Je ne suis pas le seul à l'avoir remarquée. Tous les gars ont stoppé le boulot et se rincent l'œil.
— Au boulot ! hurle Morris d'une voix tonitruante.
Son cri est si violent que la femme, pourtant plongée dans ses pensées, relève la tête dans notre direction. Ses yeux balaient le lieu, nous détaillant un par un. Et comme un miracle, s'arrêtent sur moi.
Nos iris s'arriment. Oh, pas longtemps, juste le temps d'un battement d'aile du papillon qui a maintenant disparu. Assez pour que je plonge dans le chocolat tendre de ses pupilles, une fraction de seconde.
Mais déjà elle se détourne et semblant se reprendre, bifurque sur la droite, parcourt quelques mètres puis stoppe devant une stèle grise.
— 911, bosse ! crie Morris.
Délaissant avec déception le spectacle, je donne quelques coups de pioche, histoire de donner le change. Puis, une fois que je suis sûr que Morris est occupé à gueuler sur un camarade, je reprends mon observation.
Elle ne me capte plus, mais c'est sans importance. Je la regarde se baisser, déposer un bouquet de roses dans un vase en grès, puis retirer les anciennes fleurs fanées. Elles sont encore correctes, me laissant à penser qu'elles ne sont pas si anciennes que ça. Est-ce qu'elle vient souvent ? On le dirait bien.
Je secoue la tête, amusé. Qu'est-ce que ça change, au fait ? Rien. C'est juste une jolie distraction dans ma vie de merde. Mon existence au camp n'en sera pas modifiée. Je suis un prisonnier, rien d'autre. La présence de la brune n'est qu'un rappel du gouffre qui me sépare de la vie réelle.

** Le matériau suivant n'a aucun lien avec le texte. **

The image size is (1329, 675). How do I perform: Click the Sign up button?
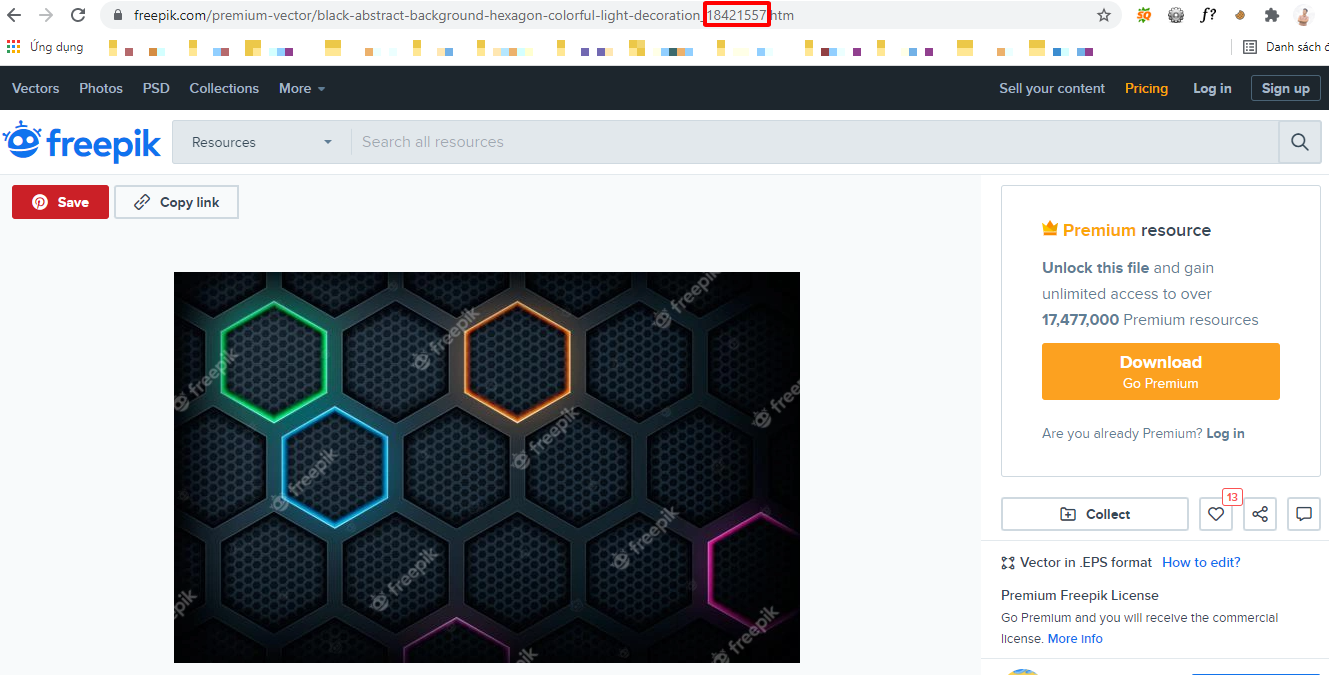(x=1285, y=88)
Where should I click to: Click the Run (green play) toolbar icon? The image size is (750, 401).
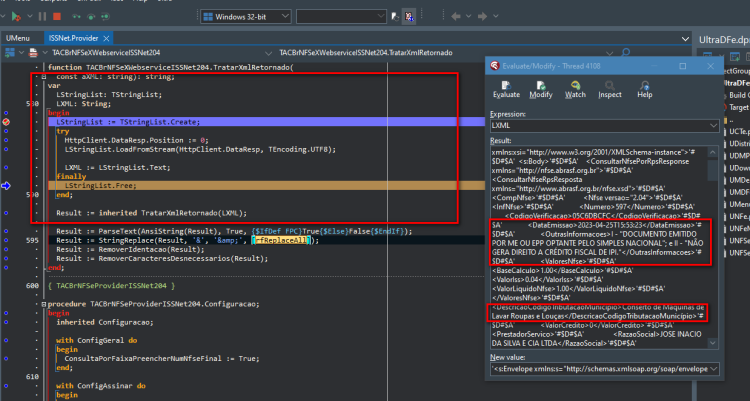[16, 17]
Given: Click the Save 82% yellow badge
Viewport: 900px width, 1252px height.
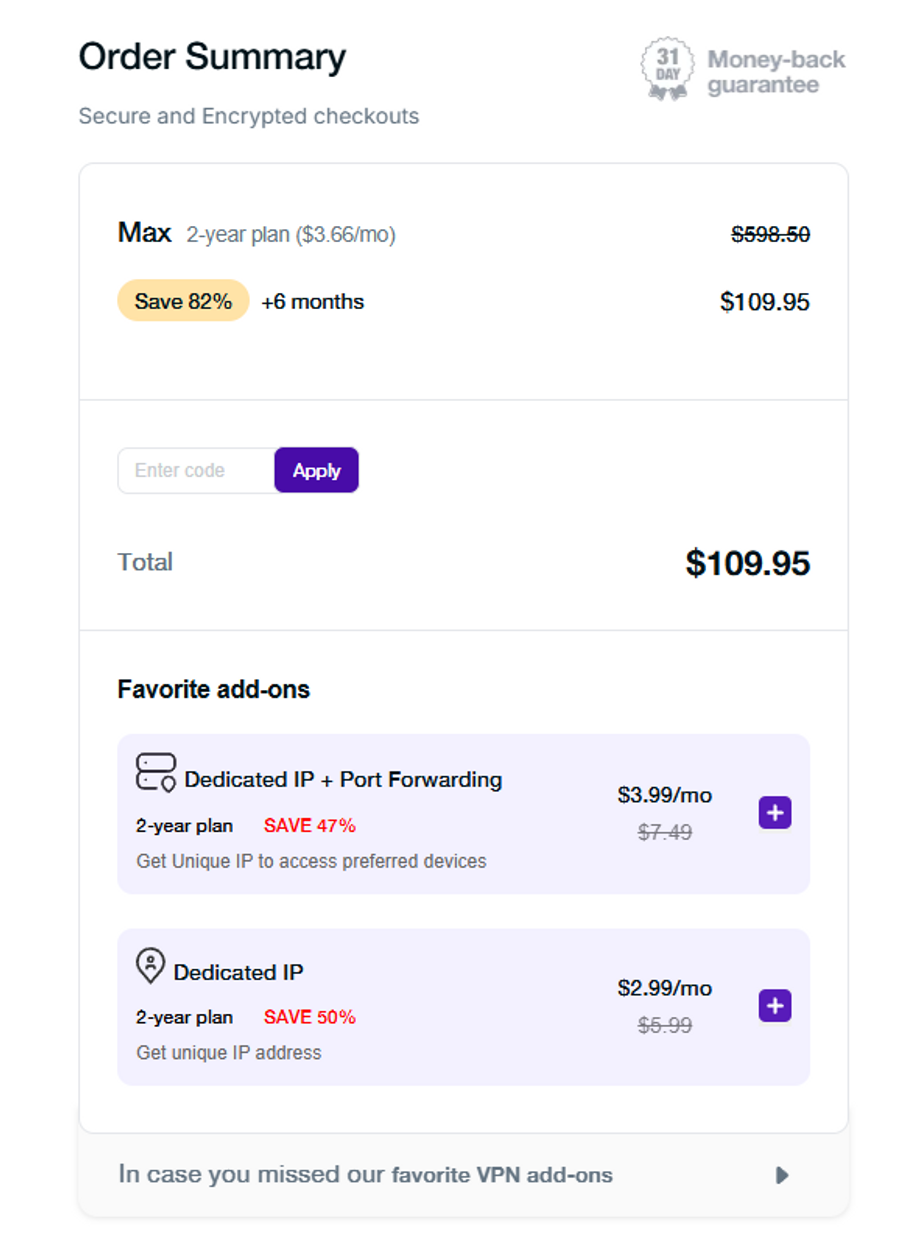Looking at the screenshot, I should pyautogui.click(x=183, y=301).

Je ne reprendrai pas mon existence normale de sitôt. Peut-être jamais, même. Même si je sors un jour, que restera-t-il de mon ancien moi ? Je n'ai pas voulu savoir ce qu'il advient de mon appart et de mon boulot. Lorsque j'ai été emprisonné, je n'ai pas eu le temps de me retourner. Je n'ai pu pas pu parler à mon patron. Si ça se trouve, il m'a déjà rayé des effectifs et foutu mes affaires sur le trottoir. En théorie, il y a assez sur mon compte en banque pour payer mon loyer pendant encore quelques mois. Mais après ?
Putain, j'en sais rien. Comment prévoir quoi que ce soit, alors que mon avenir repose sur un trou noir de plusieurs heures ? Et merde, rien à faire, rien ne me vient, même quand je me concentre.
Il va pourtant falloir que je trouve un moyen que mes souvenirs remontent à la surface. Tant pis si ça dévoile une partie de moi que j'aimerais mieux refouler. Mais il est temps de faire face. Il est temps, même si ça doit m'envoyer pour des années à Estrella. J'y suis déjà, de toute façon.
Peut-être que je devrais accepter cette séance d'hypnose avec le médecin ?
L'esprit en ébullition, je relève les yeux sur la jolie femme, qui n'a pas bougé. Yeux fermés, seules ses jolies lèvres pleines, pourtant dénuées de maquillage, se meuvent. Est-ce qu'elle prie ?
Voilà de quoi j'aurais besoin : de prières. D'un miracle.
Deux choses sont certaines, alors que je rejoins les autres, en lui tournant le dos : il faut que les choses évoluent, pour moi, c'est indispensable. La seconde, c'est qu'une belle fille comme elle, ce n'est définitivement pas pour moi.